As the oldest baby boomers turn 65 next year, many of them see their parents still behind the wheel and wonder if it's time to put the brakes on mom and dad.

As part of the continuing "Senior Moment" CBS News series, in conjunction with print partner USA Today, on "The Early Show," CBS News correspondent Michelle Miller took a look at aging drivers.

CBS News/USA Today Series: Senior Moment

Miller shared a recent cell phone video that shows an elderly woman driving the wrong way down Pennsylvania's Interstate 95. And, in California, Miller reported, a horrifying scene resulted when a disoriented 86-year-old plowed into a crowded marketplace, killing 10 people.

Miller said both make a case for getting older drivers off the road. She added a new government report adds fuel, with findings that drivers over the age of 85 are four times more likely to die in traffic accidents than teenage drivers.

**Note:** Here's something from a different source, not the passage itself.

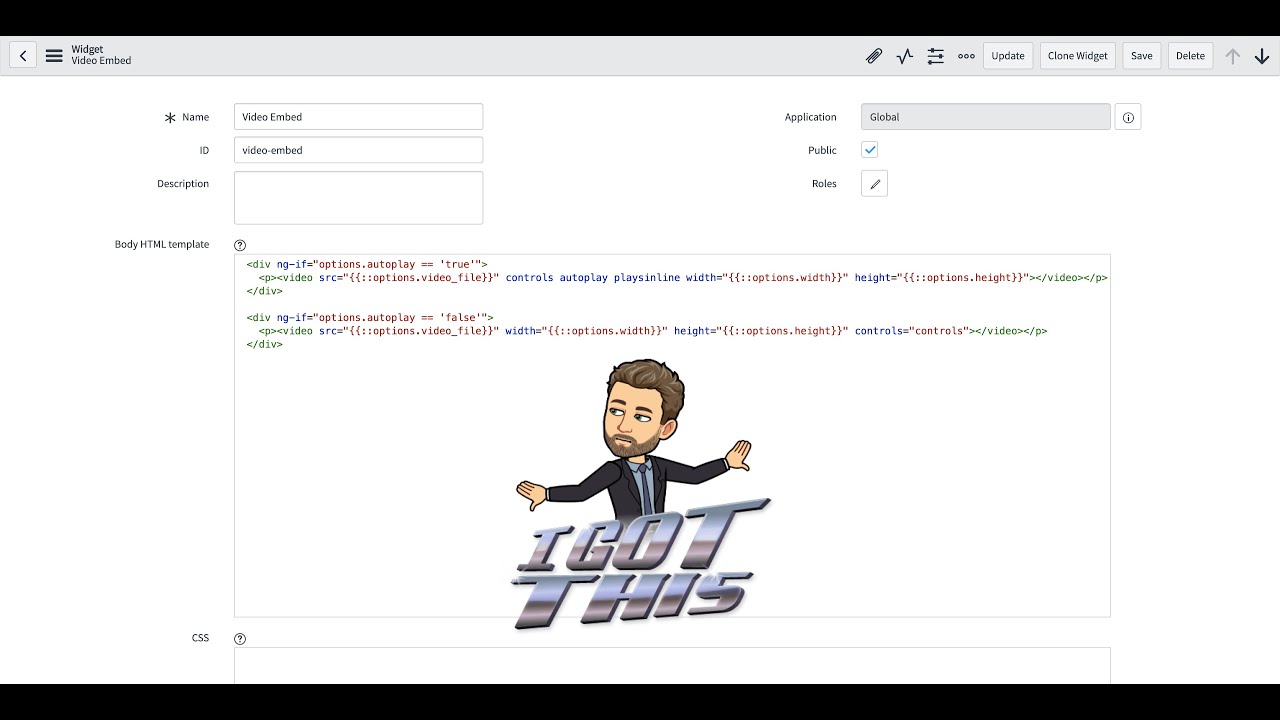Clone the widget via Clone Widget button
This screenshot has width=1280, height=720.
point(1077,56)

However, experts like Jodi Oshevski, a gerontologist with the insurance company The Hartford, say, not so fast.

Oshevski said, "Age has very little to do with it. The fact that a person's 88 doesn't necessarily mean they can't drive safely on the road."

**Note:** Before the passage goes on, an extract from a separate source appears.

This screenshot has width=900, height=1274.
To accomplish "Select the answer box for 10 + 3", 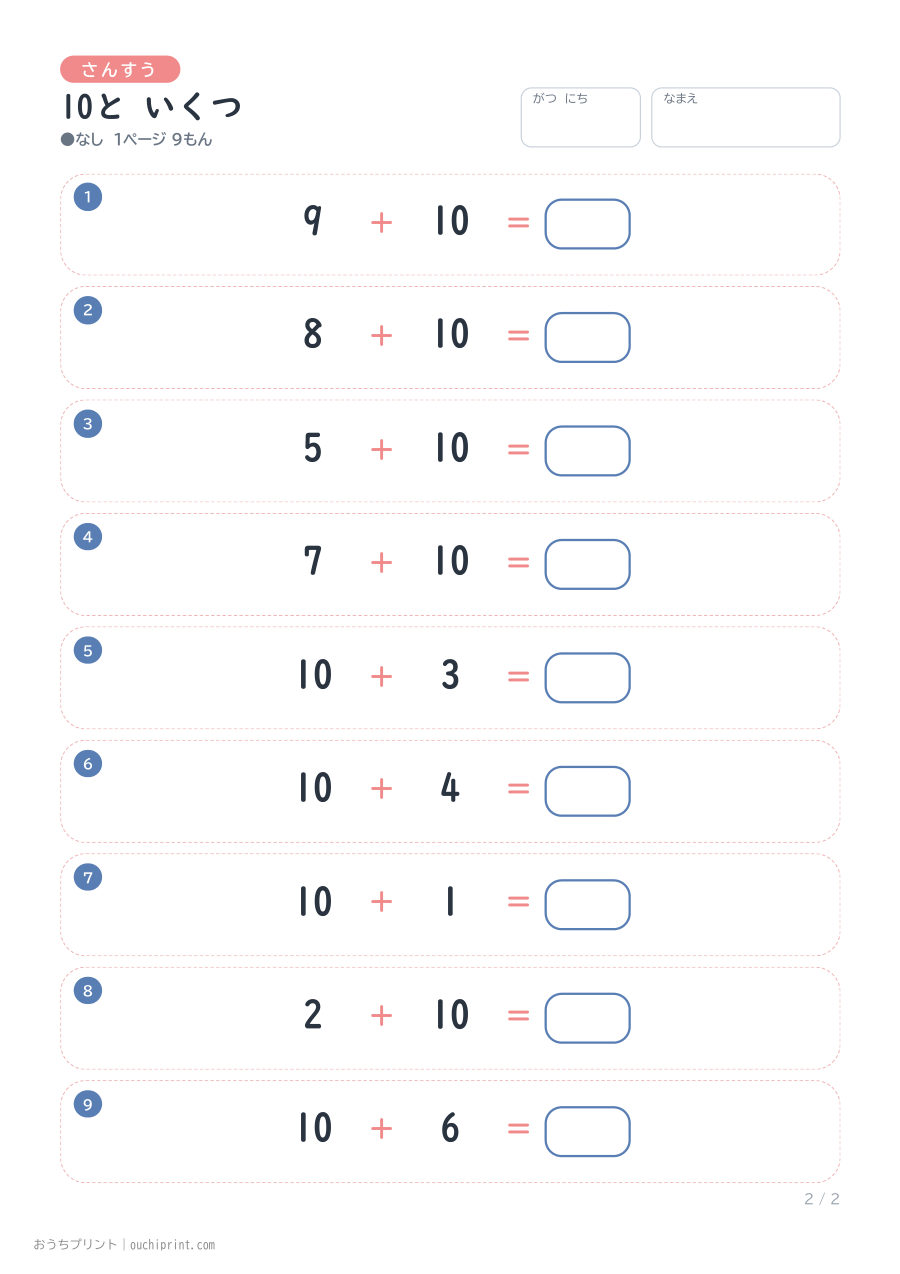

Miller introduced the case of 88-year-old Jean Turek, of Bloomfield, Conn., who drives nearly every day. Turek, Miller pointed out, started driving before World War II.

Miller asked Turek, "What kind of driver are you?"

Turek said, "I think I'm a good driver, I really do."

But Turek's daughter, Louise Cooke, says lately she's noticed something troubling. Miller said, it's something she found out with just a basic question.

Miller asked, "How many kids do you have?"

Turek said, "Uh, three. No, six. What am I saying?"

Miller said all three of Turek's children want her off the road.

Miller asked Cooke, "Do you think you're overreacting because she's 88 years old?"

Cooke said, "Am I overreacting? Maybe. But I'd rather be on top of it than kind of ignore it and say, 'You know, maybe it'll go away.' Because it's not gonna go away."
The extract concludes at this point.